How the Brain and Nerve Cells Change During Alzheimer’s Disease

One of the hallmarks of Alzheimer’s disease is the accumulation of amyloid plaques between nerve cells (neurons) in the brain. Beta amyloid is a fragment of a protein snipped from another protein called amyloid precursor protein (APP). In a healthy brain, these protein fragments would break down and be eliminated. In Alzheimer’s disease, the fragments accumulate to form hard, insoluble plaques.
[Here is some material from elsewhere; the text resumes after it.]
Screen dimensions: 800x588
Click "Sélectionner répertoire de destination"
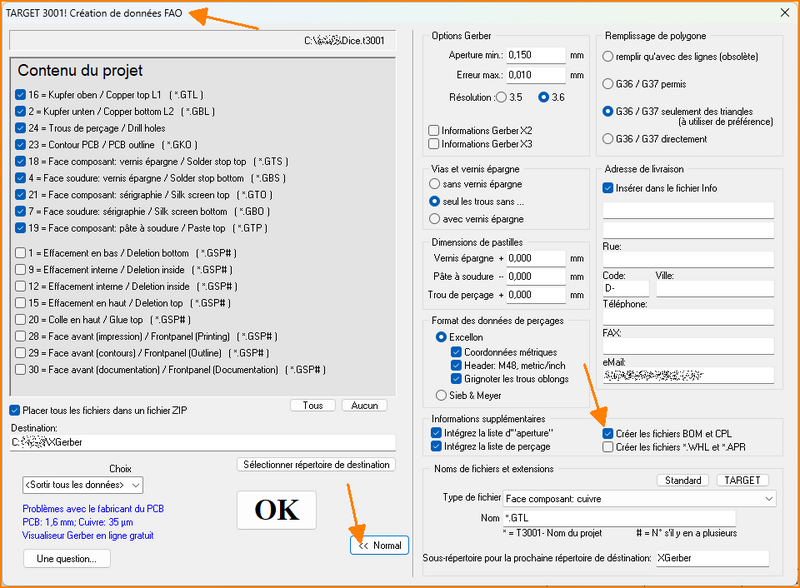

Neurofibrillary tangles are insoluble twisted fibers found inside the brain’s nerve cells. They primarily consist of a protein called tau, which forms part of a structure called a microtubule. The microtubule helps transport nutrients and other important substances from one part of the nerve cell to another. Axons are long threadlike extensions that conduct nerve impulses away from the nerve cell; dendrites are short branched threadlike extensions that conduct nerve impulses towards the nerve cell body. In Alzheimer’s disease the tau protein is abnormal and the microtubule structures collapse.

As Alzheimer’s disease spreads through the cerebral cortex (the outer layer of the brain), judgment worsens, emotional outbursts may occur and language is impaired. Memory worsens and may become almost non-existent. On average, those with Alzheimer’s live for 8 to 10 years after diagnosis, but this terminal disease can last for as long as 20 years.